The Money Multiplier refers to how an initial deposit can lead to a bigger final increase in the total money supply.
For example, if the commercial banks gain deposits of £1 million and this leads to a final money supply of £10 million. The money multiplier is 10.
The money multiplier is a key element of the fractional banking system.
- There is an initial increase in bank deposits (monetary base)
- The bank holds a fraction of this deposit in reserves and then lends out the rest.
- This bank loan will, in turn, be re-deposited in banks allowing a further increase in bank lending and a further increase in the money supply.
The Reserve Ratio
The reserve ratio is the % of deposits that banks keep in liquid reserves.
For example 10% or 20%
Formula for money multiplier
In theory, we can predict the size of the money multiplier by knowing the reserve ratio.
- If you had a reserve ratio of 5%. You would expect a money multiplier of 1/0.05 = 20
- This is because if you have deposits of £1 million and a reserve ratio of 5%. You can effectively lend out £20 million.
Example of money multiplier
- Suppose banks keep a reserve ratio of 10%. (0.1)
- Therefore, if someone deposits $100, the bank will keep $10 as reserves and lend out $90.
- However, because $90 has been lent out – other banks will see future deposits of $90.
- Therefore, the process of lending out deposits can start again.
Note: This example stops at stage 10. In theory, the process can continue for a long time until deposits are fractionally very small.

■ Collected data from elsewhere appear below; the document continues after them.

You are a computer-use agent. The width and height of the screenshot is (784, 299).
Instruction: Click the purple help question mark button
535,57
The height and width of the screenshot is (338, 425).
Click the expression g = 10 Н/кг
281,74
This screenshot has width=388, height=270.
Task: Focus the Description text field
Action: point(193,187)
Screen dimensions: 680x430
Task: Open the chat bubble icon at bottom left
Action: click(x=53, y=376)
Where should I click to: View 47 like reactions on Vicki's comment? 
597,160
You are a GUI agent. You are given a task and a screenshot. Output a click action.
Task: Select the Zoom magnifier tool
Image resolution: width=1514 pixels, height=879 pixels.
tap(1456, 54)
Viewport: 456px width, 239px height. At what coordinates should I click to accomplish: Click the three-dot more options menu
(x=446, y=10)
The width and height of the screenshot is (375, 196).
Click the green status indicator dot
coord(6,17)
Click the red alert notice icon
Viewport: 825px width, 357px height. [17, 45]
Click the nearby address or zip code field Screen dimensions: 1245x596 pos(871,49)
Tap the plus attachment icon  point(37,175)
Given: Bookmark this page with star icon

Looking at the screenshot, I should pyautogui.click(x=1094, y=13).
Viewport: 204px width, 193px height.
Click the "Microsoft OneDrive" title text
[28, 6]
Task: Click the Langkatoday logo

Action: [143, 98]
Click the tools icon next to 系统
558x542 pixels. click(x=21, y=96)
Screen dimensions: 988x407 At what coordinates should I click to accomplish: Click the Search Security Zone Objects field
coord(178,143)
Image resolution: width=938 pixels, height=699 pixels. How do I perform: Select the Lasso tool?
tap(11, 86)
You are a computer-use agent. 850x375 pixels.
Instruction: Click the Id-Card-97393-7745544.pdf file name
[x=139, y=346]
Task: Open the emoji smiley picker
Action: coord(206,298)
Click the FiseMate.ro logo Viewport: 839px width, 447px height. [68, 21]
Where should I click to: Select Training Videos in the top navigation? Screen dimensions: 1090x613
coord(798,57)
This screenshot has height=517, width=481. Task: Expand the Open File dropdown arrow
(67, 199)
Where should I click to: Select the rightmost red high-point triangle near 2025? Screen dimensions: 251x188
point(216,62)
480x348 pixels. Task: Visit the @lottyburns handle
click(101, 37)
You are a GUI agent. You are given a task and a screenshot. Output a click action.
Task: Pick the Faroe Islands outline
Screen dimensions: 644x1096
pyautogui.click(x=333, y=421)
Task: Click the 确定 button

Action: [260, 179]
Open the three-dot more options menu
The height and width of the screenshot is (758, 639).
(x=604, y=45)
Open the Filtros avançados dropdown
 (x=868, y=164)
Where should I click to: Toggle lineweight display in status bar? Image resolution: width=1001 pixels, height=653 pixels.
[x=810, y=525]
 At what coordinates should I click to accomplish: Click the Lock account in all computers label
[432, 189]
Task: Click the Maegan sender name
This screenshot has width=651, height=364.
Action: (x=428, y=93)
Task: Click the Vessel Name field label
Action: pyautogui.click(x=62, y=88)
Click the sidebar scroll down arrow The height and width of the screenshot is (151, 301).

- If allowed to repeat for an infinite number of times, the final total deposits would be $1,000
- Money multiplier = 1/0.1 = 10.
- Final increase in money supply = 10 x $100 = $1,000
Using the Reserve ratio to influence monetary policy
In theory, if a Central Bank demands a higher reserve ratio – it should have the effect of acting like deflationary monetary policy. A higher reserve ratio should reduce bank lending and therefore reduce the money supply.
Money Multiplier in the real world
In a simple theory of the money multiplier, it is assumed that if the bank lends $90 – all of this will return. However, in the real world, there are many reasons why the actual money multiplier is significantly smaller than the theoretically possible money multiplier.
- Import spending. If consumers buy imports the money leaves the economy
- Taxes. A percentage of income will be taken in taxes.
- Savings. Not all money is spent and circulated, a significant percentage will be saved
- Currency Drain Ratio. This is the % of banknotes that individual consumers keep in cash, rather than depositing in banks. If consumers deposited all their cash in banks, there would be a bigger money multiplier. But, if people keep funds in cash then the banks cannot lend more
- Bad loans. A bank may lend out $90 but the company goes bankrupt and so this is never deposited bank into the banking system.
- Safety reserve ratio. This is the % of deposits a bank may like to keep above the statutory reserve ratio. i.e. the required reserve ratio may be 5%, but banks may like to keep 5.2%.
- It might not be possible to lend more money out. Just because banks could lend 95% of their deposits doesn’t mean they can, even if they wanted to. In a recession, people may not want to borrow, but they prefer to save.
- Banks may not want to lend Also, at various times, the banks may not want to lend, e.g. during a recession they feel firms and individuals more likely to default. Therefore, the banks end up with a higher reserve ratio.
Therefore, due to these factors, the reserve ratio and money multiplier are theoretical.
Loan first multiplier
The money multiplier model suggests banks wait for deposit and then lend out a fraction. However, in the real world, banks may take it upon themselves to issue a loan, and then seek out reserves from other financial institutions/Central Bank or private individuals.
For example, in the credit bubble of 2000-2007, many banks were lending mortgages by borrowing on short-term money markets. They were lending money that wasn’t related to saving deposit accounts.
Money multiplier and quantitative easing
In 2009-12 Central Banks pursued quantitative easing. This involves increasing the monetary base. – Buying bonds off banks gave them greater cash reserves. In theory, this increase in the money multiplier should increase the overall money supply by a large amount due to the money multiplier
Also, banks were trying to improve their reserves following the credit crunch and their previous over-extension of loans.